Each piece in the show commented on or portrayed the ruinous effects of fracking and man-made environmental disaster. The painting Fire Island Dock (2006), by the New York based painter of natural expressionism, Rifka Milder, reflected and juxtaposed the beauty of nature and the ugliness of human interaction and industry. Painted in a gestural manner, the water looks turbulent crashing up against the dock. The colors, a mix of naturally inspired greens, whites, and blues, suggest that this natural environment is in a state of flux between a pristine beautiful body of water and a polluted, rough and fractured body of water.
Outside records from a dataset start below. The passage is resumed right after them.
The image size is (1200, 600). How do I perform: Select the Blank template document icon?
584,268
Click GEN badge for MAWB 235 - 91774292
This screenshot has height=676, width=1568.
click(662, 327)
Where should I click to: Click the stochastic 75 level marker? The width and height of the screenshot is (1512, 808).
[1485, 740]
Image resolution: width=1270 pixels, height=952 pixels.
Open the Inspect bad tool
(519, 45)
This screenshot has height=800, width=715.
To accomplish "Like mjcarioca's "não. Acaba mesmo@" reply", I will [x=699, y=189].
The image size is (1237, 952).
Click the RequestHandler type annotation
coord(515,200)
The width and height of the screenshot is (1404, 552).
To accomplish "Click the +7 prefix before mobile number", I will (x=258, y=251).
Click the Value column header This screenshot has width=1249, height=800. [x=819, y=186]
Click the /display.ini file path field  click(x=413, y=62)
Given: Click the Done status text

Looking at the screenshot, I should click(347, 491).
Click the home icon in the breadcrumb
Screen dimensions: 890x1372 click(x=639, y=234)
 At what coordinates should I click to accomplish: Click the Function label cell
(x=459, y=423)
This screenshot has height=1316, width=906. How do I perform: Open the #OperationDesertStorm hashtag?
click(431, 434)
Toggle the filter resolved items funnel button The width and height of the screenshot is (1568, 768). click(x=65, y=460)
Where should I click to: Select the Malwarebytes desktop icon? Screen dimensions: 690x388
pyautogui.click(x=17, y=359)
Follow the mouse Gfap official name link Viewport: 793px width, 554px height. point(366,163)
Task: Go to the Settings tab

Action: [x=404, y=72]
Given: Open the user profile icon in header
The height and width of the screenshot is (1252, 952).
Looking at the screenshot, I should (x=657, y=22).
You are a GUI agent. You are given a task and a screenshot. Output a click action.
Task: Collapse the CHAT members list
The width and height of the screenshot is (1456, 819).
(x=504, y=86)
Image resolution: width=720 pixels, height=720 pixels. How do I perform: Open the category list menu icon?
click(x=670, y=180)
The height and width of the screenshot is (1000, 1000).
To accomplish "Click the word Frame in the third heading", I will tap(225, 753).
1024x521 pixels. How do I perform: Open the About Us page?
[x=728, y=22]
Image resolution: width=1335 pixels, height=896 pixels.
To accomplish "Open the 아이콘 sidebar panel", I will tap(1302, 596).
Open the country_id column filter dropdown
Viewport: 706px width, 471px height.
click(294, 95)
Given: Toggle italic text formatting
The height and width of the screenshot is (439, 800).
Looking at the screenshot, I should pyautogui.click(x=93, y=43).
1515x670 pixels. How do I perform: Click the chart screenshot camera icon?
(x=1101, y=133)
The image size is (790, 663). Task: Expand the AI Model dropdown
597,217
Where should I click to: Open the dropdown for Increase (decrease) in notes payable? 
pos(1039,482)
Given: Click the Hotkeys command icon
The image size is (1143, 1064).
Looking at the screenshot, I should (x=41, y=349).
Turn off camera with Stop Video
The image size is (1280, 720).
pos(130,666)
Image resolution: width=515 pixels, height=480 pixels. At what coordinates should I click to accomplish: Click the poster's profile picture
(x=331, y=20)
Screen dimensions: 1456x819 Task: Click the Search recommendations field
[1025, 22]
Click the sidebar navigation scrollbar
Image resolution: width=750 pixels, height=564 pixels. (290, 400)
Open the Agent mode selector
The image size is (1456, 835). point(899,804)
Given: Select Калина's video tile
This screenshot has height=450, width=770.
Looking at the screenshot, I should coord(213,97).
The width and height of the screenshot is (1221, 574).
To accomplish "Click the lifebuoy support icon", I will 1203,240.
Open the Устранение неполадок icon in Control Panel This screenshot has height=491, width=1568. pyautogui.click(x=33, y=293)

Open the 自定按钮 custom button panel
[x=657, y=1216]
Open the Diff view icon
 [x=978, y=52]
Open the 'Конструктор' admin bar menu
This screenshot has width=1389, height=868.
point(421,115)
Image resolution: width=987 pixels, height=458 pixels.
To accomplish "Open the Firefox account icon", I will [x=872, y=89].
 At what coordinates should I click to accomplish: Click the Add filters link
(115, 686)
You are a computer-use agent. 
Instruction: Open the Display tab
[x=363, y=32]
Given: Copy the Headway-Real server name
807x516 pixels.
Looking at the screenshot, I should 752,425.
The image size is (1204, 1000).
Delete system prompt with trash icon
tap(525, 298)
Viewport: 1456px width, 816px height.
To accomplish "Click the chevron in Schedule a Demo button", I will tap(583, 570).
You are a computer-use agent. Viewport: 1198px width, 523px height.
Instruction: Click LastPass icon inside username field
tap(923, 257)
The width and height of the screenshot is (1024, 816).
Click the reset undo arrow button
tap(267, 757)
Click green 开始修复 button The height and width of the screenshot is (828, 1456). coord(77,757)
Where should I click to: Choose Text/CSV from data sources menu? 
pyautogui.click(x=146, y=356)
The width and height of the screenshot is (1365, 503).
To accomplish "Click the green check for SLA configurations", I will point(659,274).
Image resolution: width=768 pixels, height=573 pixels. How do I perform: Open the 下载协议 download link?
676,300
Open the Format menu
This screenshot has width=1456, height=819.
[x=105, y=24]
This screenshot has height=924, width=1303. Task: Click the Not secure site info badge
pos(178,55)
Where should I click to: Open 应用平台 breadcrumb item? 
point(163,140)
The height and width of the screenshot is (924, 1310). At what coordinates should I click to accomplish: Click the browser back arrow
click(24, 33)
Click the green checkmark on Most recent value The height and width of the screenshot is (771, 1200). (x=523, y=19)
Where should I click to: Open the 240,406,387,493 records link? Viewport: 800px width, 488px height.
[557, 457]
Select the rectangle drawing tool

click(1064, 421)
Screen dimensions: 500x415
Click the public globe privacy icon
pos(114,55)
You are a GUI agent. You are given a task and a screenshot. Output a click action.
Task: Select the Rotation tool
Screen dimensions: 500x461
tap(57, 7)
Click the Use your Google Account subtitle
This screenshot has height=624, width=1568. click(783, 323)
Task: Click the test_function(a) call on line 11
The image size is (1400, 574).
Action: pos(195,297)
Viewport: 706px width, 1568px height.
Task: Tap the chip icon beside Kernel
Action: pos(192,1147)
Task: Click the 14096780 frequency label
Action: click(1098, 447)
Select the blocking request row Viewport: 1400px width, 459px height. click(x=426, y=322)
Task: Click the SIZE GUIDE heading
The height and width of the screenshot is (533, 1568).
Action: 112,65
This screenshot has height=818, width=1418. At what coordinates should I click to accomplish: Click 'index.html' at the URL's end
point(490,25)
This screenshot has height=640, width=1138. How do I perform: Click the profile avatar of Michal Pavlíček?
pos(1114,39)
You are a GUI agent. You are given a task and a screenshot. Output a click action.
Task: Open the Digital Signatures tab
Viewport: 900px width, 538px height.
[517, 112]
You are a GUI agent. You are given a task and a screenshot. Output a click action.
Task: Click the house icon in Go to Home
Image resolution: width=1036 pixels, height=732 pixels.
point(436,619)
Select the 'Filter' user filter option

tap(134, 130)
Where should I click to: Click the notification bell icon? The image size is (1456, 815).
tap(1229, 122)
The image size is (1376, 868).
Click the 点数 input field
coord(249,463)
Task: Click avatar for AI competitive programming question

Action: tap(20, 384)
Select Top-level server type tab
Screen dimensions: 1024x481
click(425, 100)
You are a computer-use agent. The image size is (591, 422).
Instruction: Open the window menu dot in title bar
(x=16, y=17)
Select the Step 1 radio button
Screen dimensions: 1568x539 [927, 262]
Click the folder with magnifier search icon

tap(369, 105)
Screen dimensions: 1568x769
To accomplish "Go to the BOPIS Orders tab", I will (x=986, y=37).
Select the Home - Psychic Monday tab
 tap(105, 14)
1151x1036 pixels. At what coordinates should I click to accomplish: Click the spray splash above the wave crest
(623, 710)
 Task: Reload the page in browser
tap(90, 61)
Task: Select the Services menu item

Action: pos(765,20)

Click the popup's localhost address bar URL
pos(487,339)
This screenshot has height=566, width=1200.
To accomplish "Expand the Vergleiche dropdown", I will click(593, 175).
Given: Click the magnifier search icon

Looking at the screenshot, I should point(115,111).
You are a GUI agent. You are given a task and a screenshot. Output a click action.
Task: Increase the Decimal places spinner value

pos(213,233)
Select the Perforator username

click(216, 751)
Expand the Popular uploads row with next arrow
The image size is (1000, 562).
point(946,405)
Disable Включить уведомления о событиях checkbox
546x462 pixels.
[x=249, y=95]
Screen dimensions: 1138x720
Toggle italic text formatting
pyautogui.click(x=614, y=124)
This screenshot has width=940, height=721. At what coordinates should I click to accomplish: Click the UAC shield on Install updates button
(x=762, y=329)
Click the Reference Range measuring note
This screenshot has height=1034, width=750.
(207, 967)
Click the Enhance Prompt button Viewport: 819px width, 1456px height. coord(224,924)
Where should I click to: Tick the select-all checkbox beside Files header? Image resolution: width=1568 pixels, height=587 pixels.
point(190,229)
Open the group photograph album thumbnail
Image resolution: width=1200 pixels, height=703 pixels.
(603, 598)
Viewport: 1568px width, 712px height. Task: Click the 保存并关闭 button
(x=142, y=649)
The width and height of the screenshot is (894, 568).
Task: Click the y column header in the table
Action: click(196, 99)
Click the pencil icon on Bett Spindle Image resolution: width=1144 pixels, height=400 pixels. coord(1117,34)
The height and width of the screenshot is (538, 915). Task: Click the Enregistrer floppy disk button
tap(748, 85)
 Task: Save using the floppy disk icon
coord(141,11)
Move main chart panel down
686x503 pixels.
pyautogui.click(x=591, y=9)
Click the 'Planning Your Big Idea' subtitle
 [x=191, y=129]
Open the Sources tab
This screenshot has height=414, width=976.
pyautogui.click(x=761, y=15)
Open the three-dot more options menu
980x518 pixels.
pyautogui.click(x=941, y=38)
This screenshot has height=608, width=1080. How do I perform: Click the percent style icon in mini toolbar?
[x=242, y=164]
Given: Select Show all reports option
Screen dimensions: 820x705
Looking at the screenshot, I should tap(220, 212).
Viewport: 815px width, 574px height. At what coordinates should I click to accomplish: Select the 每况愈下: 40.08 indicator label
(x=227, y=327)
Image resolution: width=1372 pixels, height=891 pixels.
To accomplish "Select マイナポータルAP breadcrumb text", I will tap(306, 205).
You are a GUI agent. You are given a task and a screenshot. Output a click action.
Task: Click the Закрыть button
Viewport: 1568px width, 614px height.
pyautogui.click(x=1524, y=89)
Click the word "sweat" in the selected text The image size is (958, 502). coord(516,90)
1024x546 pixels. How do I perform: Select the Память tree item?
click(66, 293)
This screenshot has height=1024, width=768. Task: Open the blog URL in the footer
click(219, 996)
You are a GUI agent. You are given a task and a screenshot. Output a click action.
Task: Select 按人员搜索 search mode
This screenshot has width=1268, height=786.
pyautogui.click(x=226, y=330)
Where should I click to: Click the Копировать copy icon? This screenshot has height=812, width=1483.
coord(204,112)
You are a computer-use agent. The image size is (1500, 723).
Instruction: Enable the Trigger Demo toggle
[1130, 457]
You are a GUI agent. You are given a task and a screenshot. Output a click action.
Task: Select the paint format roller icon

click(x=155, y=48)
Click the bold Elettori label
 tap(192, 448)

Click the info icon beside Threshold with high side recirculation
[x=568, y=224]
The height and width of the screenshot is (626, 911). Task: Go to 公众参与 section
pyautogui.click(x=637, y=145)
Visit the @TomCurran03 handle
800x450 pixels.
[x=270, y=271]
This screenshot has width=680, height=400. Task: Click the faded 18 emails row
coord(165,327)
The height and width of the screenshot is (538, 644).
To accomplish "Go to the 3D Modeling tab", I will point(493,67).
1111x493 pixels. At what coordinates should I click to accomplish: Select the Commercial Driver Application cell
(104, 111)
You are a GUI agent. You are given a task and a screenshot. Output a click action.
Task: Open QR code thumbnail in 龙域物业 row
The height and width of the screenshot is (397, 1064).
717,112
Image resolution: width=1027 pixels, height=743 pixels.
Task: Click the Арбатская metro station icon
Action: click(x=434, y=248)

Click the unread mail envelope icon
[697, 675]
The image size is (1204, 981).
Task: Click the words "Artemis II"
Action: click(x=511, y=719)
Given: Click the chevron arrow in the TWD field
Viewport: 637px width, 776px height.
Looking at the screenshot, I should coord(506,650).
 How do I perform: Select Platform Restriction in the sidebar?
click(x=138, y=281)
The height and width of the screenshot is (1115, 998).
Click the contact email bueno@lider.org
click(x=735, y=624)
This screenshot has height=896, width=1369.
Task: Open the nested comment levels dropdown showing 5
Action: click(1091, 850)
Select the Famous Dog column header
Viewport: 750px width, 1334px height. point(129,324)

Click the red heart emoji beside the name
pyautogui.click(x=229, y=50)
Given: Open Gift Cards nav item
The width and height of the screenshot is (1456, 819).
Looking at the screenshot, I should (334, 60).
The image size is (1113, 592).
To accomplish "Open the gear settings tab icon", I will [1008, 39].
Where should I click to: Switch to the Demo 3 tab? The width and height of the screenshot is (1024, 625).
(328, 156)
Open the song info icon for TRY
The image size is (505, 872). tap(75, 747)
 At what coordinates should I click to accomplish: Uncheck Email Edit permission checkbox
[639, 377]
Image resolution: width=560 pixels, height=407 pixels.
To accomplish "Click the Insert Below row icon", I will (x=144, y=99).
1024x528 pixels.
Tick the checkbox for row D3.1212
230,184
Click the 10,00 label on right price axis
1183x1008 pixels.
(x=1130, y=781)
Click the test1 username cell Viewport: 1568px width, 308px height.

One can not predict whether time will result in these waterbeds becoming purer or more polluted. Ron Moroson and Miriam Bloom show this contamination through their suitcase art Case Against Fracking (2010) and present a conceptual form of protest by creating a portable installation that draws parallels to a civil law. The case is packed with citations from journals, newspapers, and public testimony of fracking's negative effects. The artists gathered as evidence, three water bottles with samples of "fresh well water" from sites where fracking is taking a devastating toll on public health.
Other artists' works resemble protest signage making witty jabs parodying the oil industry. Dennis Edge's digital print Exxxon Mobile, a satirical and poignant graphic that shows the oil companies logo modified to show a skull, suggests that oil equals death. American Gothic Revisited by Erica Hart depicts the famous Grant Wood painting modified with the couple standing smugly in front of an oil rig, donning gas masks while holding cash in their hands.
At what cost does cheap fuel come? We are told through videotaped statements of families and individuals who have been affected physically by fracking. Another video/journalistic approach to this exhibition is Public Service Announcements and news footage edited by artists and news organizations. One example is a series of Public Service Announcements created by the artist Michael Lebron that show the toxicity of the fracking with potent images and health related facts.
In an effort to develop a network of public participation, since this is after all a topic that affects the greater public, Exit Art invited the public to respond to the issue of fracking by submitting a postcard through the mail with original artwork on one side and a written personal or general statement on the other. These poignant postcards act as a web of ideas and calls for change, creating a network of visual protest. Each artist in the exhibition also submitted a postcard for exhibition.